• jon

    Posted 1312 days ago

  • What is clear is that Ackerman is a very good writer; he is straightforward and persuasive, adding enough of an academic tone to sound polished yet blunt enough to come accross as passionate and sincere. My problem, though, is that he lists a number of bad things back-to-back to put us off-balance and to think that the country is going to pieces (which is kind of the goal of the article). I believe it's unfair to take bits and pieces of an enormous nation and to compile those into a single list to stoke fear or resentment.

    This is not so much a critique of Ackerman than modern media more broadly: by hand-selecting events that fit our narrative, we can use those as a sort of "source" to back up our viewpoints. These events act as verified evidence that we can present to people to say, look I'm just telling you how it is. This form of communication ignores the hopes and desires of people and instead selects either the worst or best examples of often highly radicalized viewpoints. Take for example The Executioners of the LAPD: although they are ceterainly a horrifying group that must be brought to justice, their existence is meant to imply that law-enforcement around the nation follows these same principles.

    That aside, he I like when he shifts away from these one-off events and to the grander scheme. He says:

    America's failing state was lethal long before COVID-19. Twenty years ago, Clintonite trade policies combined with the derilect state of social infrastructure to produce one of history's most savage episodes of deindustrialization in peacetime. The explosion of mental illness, disability, chronic pain, and addiction that ensured led to a crisis of working-class mortality with no contemporary parellel worldwide.

    This, I believe, begins to touch on a true feeling of America. Ackerman goes on to critique the framing of the constitution. He interprets the checks and balances of government as aristocratic inventions to curb popular rule:

    Writers and militants like the English radical Richard Price and the French abolitionist Jacques Pierre Brissot saw it for what it was: a counterrevolutionary scheme that grafted the features of aristocratic rule - a bicameral legislature, an executive veto - into the democratic soil of a postrevolutionary republic.

    This certainly has truth to it, but I'm somewhat wary of how much truth is there. If we look at the United States and compare it to other democracies that fell to authoritarian rule - be it through majorities of voters that initially elected those authoritarians - we might think that the checks and balances built into our constituation has made our republic - although not as democratic as other nations certainly - more risilient to very bad things. It is fair to say that this was to curb popular impulses, but there is a sense that true power should not be given to impulses but through reason and validation over time.
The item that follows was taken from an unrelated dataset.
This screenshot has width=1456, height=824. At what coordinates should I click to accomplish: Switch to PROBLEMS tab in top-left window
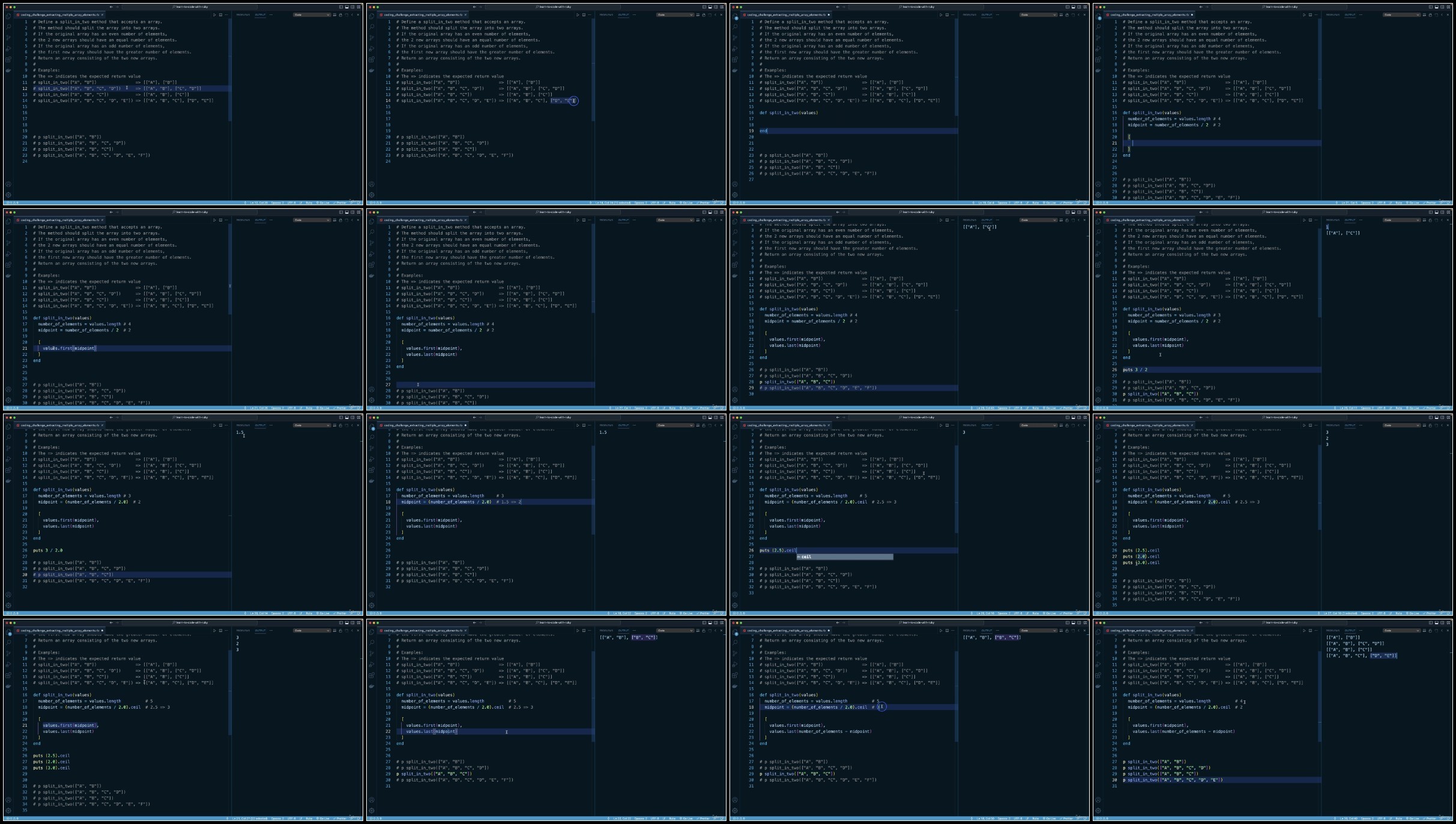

    I'm not arguing against reform, and strong reform at that, but I am not so negative when viewing the intentions the Framers had when writing the constitution. Imagine having just came out of a brutal, revolutionary war: the last thing they wanted was turmoil and their republic to be taken down on a whim.

    Where Ackerman does hit it on the head is the following:

    Programs promised in election campaigns are disposed of in the courts or blocked by the Senate and party leaders bank on the electorate's inability to tell exactly who is responsible for what.